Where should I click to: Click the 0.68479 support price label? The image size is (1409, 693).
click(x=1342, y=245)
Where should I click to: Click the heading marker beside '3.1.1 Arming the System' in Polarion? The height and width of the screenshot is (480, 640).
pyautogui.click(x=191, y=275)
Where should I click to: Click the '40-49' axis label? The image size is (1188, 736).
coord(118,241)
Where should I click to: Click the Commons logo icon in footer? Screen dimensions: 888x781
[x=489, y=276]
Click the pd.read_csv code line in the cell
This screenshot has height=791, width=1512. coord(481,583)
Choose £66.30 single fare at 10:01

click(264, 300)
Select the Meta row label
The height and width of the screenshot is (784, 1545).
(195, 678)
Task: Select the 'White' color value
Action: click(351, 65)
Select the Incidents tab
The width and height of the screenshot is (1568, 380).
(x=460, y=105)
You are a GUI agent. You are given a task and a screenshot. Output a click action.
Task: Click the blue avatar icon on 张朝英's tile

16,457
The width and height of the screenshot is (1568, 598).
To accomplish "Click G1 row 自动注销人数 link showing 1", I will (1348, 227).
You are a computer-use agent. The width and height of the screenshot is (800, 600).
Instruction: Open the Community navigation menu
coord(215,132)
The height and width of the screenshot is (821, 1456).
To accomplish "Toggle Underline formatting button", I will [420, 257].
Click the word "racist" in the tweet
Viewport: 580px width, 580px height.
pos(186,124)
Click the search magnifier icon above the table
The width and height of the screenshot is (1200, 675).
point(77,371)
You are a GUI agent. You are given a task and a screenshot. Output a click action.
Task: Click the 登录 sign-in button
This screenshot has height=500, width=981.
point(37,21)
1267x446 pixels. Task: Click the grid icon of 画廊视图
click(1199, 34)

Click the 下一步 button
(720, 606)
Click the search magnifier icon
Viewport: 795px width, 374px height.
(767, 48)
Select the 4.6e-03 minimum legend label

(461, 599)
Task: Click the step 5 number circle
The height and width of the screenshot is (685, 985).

▶ _EXERCISE PROMPT_
Look through the records above for the word "magnifier" and state how many lines contain it, giving the number alone.

▶ _SOLUTION BELOW_
2